Have you heard? There’s an emerging fad that says if you’re in a room with someone you disagree with, you get to storm out. I’m learning this new method from the example set by this year’s class of college graduates. If children are the future, then we’ll all be cohabitating in playpens soon.
Gone are the days of disagreeing with someone’s politics or worldview while being mature enough to hold one’s tongue. Knowing the correct time and place to vent outrage is a lost art. Manners are out; boorish behavior is in. “Silent” protests are only worth doing after announcing it on Twitter all week, or live streaming it on social media. Booing a presenter is acceptable. Hurling insults is even better.
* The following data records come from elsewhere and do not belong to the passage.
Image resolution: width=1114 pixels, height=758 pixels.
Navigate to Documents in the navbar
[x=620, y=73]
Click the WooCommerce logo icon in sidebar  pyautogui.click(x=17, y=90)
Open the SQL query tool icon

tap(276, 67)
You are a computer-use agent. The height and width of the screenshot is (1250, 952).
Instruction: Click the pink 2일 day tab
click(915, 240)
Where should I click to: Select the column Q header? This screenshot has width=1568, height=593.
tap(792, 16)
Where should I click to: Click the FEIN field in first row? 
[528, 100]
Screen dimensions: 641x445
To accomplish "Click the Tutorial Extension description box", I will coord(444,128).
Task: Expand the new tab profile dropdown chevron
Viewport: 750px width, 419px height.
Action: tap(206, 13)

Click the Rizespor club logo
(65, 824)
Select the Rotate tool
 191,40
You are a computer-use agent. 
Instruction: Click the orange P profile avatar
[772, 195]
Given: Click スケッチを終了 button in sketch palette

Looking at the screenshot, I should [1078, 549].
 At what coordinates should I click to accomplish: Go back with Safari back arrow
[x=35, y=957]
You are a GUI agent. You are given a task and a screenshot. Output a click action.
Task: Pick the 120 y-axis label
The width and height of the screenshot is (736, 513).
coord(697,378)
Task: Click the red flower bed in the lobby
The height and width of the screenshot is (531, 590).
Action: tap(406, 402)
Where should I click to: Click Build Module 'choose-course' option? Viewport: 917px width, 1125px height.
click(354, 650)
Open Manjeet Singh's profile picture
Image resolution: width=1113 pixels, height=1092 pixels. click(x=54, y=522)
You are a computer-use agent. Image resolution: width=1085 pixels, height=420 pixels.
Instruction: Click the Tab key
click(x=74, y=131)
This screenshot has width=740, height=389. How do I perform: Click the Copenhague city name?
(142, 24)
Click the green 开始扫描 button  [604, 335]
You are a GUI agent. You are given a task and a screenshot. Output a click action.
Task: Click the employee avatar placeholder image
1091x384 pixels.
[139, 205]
Some have called the behaviors of these students “bold” and “courageous.” Others have said they’re simply “standing up.”
I call it rude.
Education Secretary Betsy DeVos and Vice President Mike Pence are just two of the people students have protested at recent college graduations. As graduation season continues, more stories like this will make headlines.
Use any synonym you want, but protests by any other name would still be temper tantrums.
Many are under the assumption that the American right to free speech, assembly, and expression also equals entitlement to disrespectful, out-of-control behavior. It does not. Free speech does not protect people from the consequences of their actions. There’s a thing called self-control, and mindful adults exercise that restraint every day.
To clarify, I’m a Jesus-follower first and a wife, mom, reporter, teacher, speaker, friend, Conservative and everything else second. Jesus is gently teaching me to love people as He does, but sometimes the behavior of His beloved people gets under my skin. Serving Jesus does not mean I’m immune to their conduct or the cultural winds that swirl around me. It also doesn’t mean I stand idly by while the world plummets into an abyss of absurdity.
The line we walk between being Christ-followers and American citizens is razor thin. Americans are granted free speech and expression; Christians are granted freedom from knee-jerk human responses. As the apostle Paul wrote, “’I have the right to do anything,’ you say—but not everything is beneficial. ‘I have the right to do anything’—but not everything is constructive” (I Corinthians 10:23).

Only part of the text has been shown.